For The Black Alliance For Peace 250 years of Extraction, Occupation, and Repression is Nothing to Celebrate!

July 3, 2026
“…your celebration is a sham; your boasted liberty, an unholy license; your national greatness, swelling vanity; your sound of rejoicing are empty and heartless; your denunciation of tyrants brass fronted impudence; your shout of liberty and equality, hollow mockery; your prayers and hymns, your sermons and thanks-givings, with all your religious parade and solemnity, are to him, mere bombast, fraud, deception, impiety, and hypocrisy — a thin veil to cover up crimes which would disgrace a nation of savages.”
-Frederick Douglass
The 250-year arc of the United States, a settler-colonial state rhetorically conceived in liberty, yet materially erected through the systematic extraction, commodification, and disposal of Black, Brown, and Indigenous flesh, has run, without interruption, on the fuel of anti-humanity. From the Middle Passage to the auction block, from the genocidal slaughter of Indigenous nations to the convict leasing system that only rebranded chattel bondage, from the terror of Jim Crow to pipelines from schools to prisons that now warehouse millions, from the spatial violence of redlining to the state-sanctioned poisoning of Flint’s children, the U.S. has never known a peace not purchased by the subjugation, immiseration, and premature death of its internal colonies.
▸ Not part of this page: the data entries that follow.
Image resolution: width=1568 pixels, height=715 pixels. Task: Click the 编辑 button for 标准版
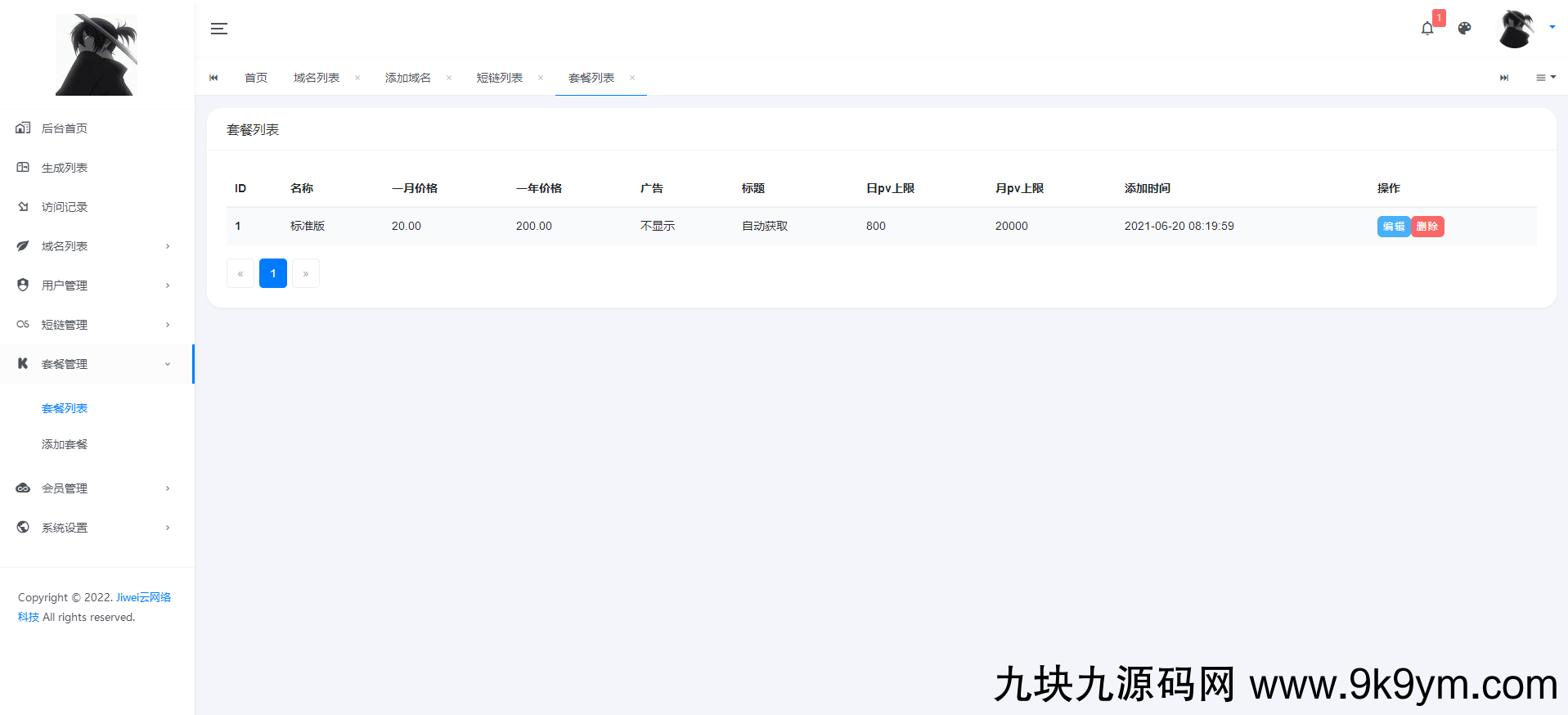tap(1393, 227)
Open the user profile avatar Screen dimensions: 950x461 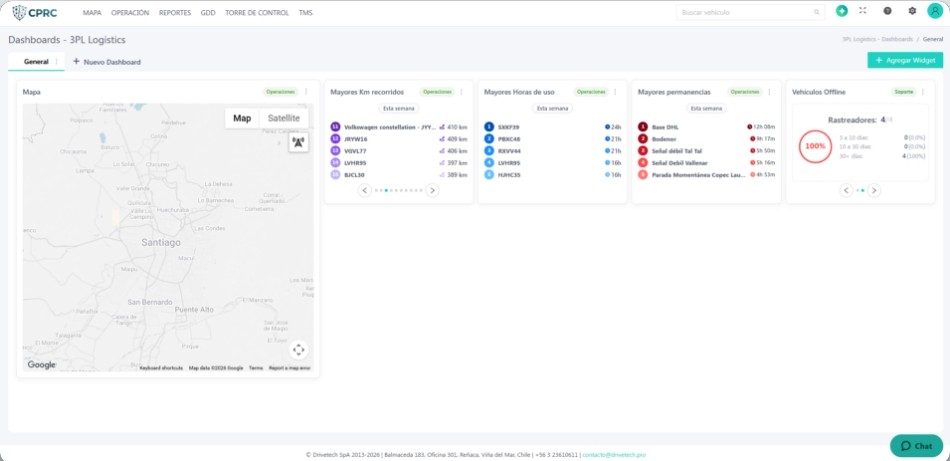tap(935, 11)
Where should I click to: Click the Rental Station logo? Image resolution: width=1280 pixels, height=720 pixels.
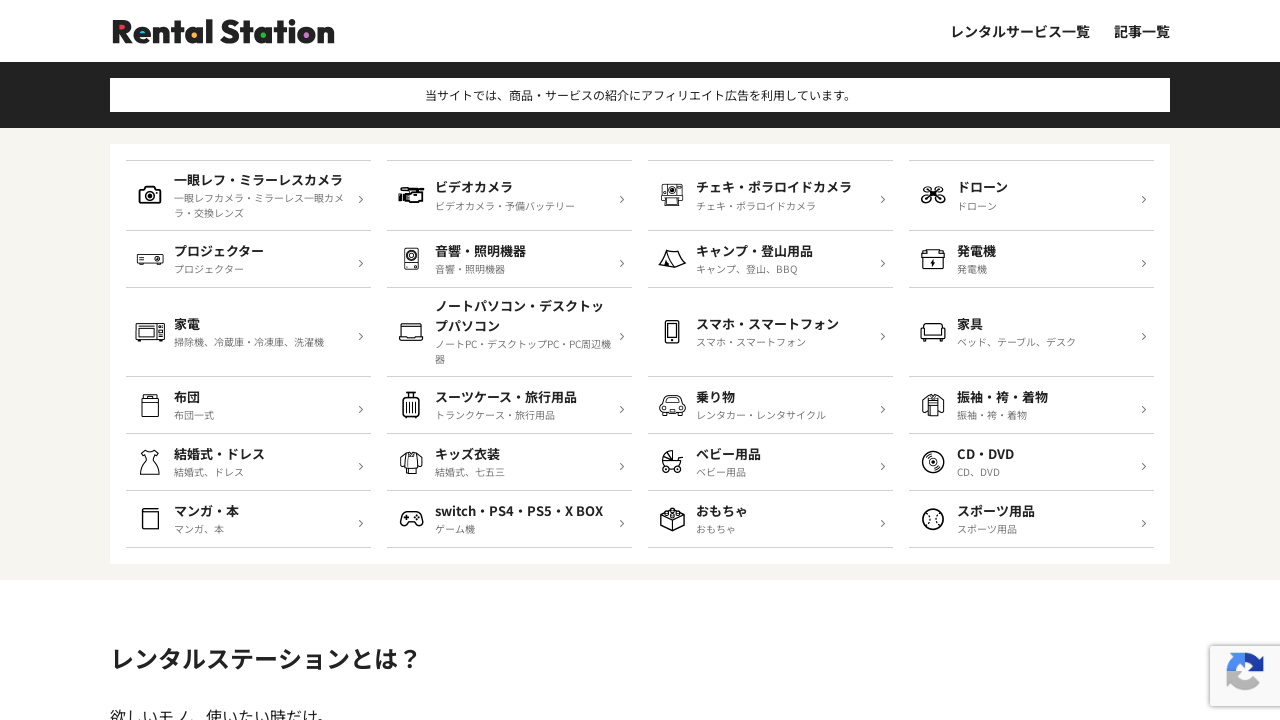coord(223,32)
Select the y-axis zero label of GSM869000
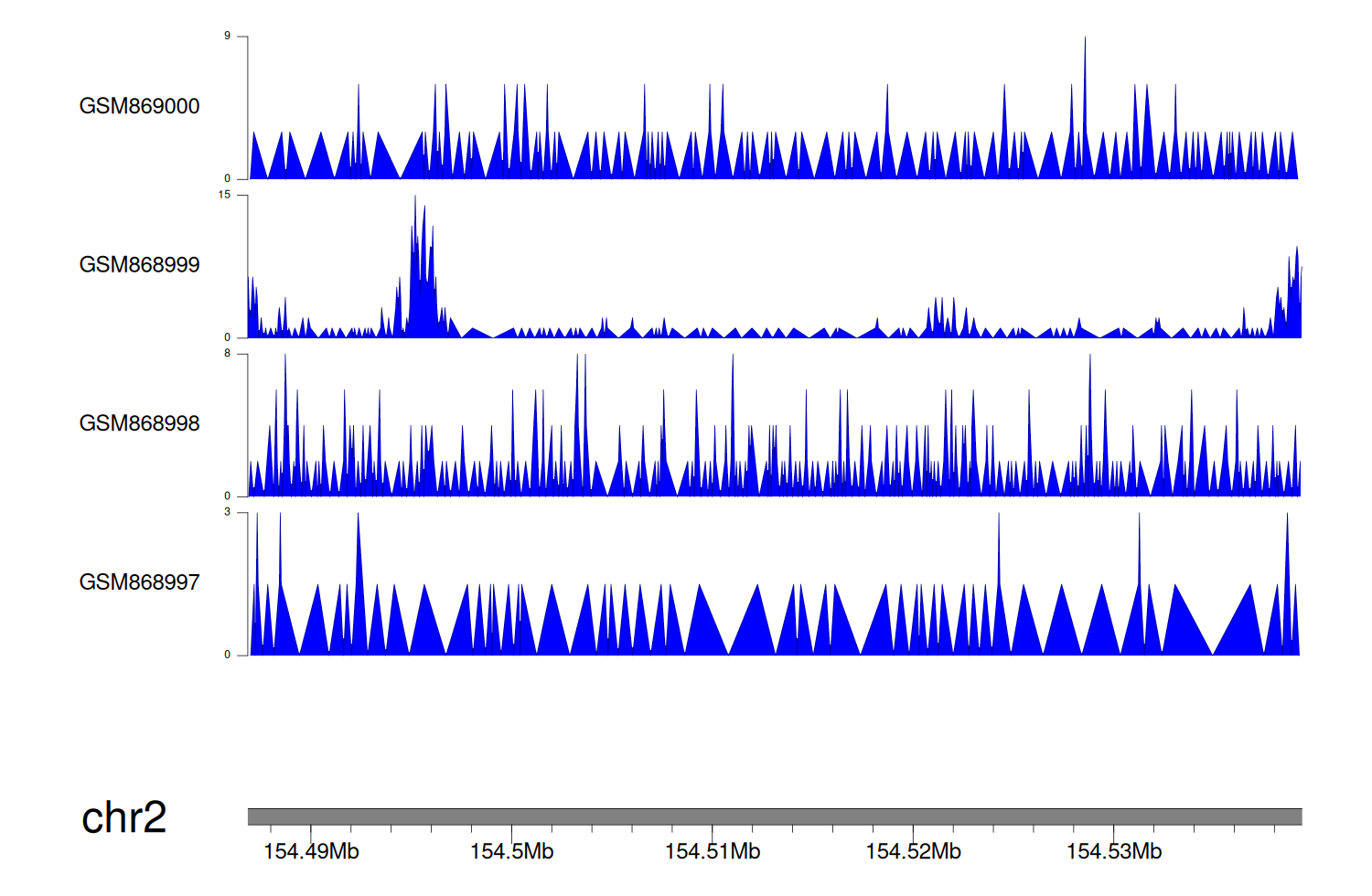This screenshot has width=1372, height=896. tap(227, 178)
This domestic logic of racialized plunder that reduces African/Black life to a commodity and Indigenous life removable also sanctioned the incineration of Hiroshima and Nagasaki, the ecocidal carpet-bombing of Southeast Asia, the CIA’s training of Latin American death squads, the starvation-inducing sanctions and shock-and-awe bombings of Iraq, the unwavering arming of apartheid Israel as it levels Gaza to rubble, and the perpetual, extrajudicial drone campaign across Somalia and Yemen. In just the last several months, this logic has resulted in continued support of genocides in Palestine and Sudan, the deepening occupation of Haiti, an ongoing war on Iran, the bombing and kidnapping of the head of state in Venezuela, tightening the strangulation against Cuba, massacres in the Philippines, and remilitarization and repression of still-colonized Puerto Rico.
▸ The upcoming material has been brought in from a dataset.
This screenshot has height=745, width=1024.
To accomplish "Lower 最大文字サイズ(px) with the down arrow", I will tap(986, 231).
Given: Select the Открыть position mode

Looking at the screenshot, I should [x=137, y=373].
What we witness today is the maturation of a coherent architecture of war and repression. The foundation of this settler state has required a military and ideological apparatus to maintain a racial hierarchy against those it exploited and displaced. This apparatus has evolved, not dissolved. The U.S. is a national security state now fusing intelligence, policing, militarization, and ideological discipline into a single, proactive system of control. Its modern manifestation is a seamless, high-tech carceral state where the brutal logic of imperial control abroad is repatriated to govern populations deemed internal threats. It is not reactive or defensive; it is anticipatory, designed to manage populations and suppress dissent, maintaining imperial order amid systemic crisis. This crisis fuels the consolidation of what can only be named as fascism, not as a historical relic, but as the capitalist reform of the state itself, emerging from the contradictions of U.S.- led imperialism and racial capitalism to uphold the dictatorship of capital. The question is not whether this system will be used abusively because it already is. The question is whether we will name it for what it is. The United States is a repressive apparatus whose normalization renders legality irrelevant and freedom an abstract ideal rather than a practice.
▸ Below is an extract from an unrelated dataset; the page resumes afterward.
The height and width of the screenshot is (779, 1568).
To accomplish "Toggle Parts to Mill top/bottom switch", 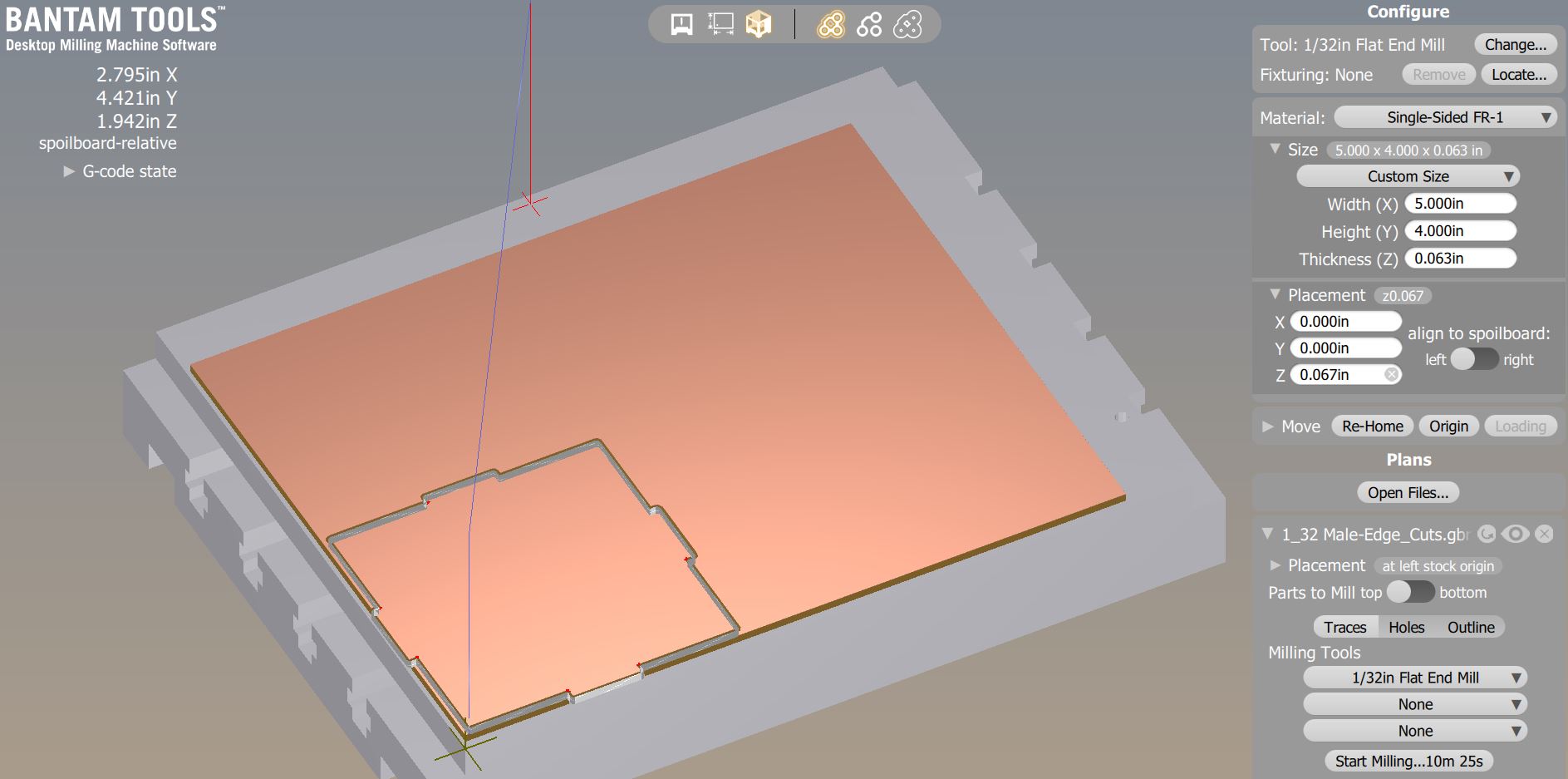I will pyautogui.click(x=1410, y=592).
The task before us, therefore, is not reform within that architecture, but confrontation, political resistance, and principled opposition with it. The U.S. has spent 250 years perfecting the art of managing contradiction through violence and subversion — domestic and foreign, physical and structural. To resist is to recognize that the architecture of repression is not broken, it is working exactly as designed. And to oppose it is to understand that freedom is not a gift to be granted by the state, but a practice to be seized in defiance of it. This means choosing a freedom based on collective self-determination, human dignity, ecological survival, and people(s)-centered human rights for African/Black and all oppressed peoples. This means organized resistance until victory over imperialist war, domestic repression, and capitalist plunder.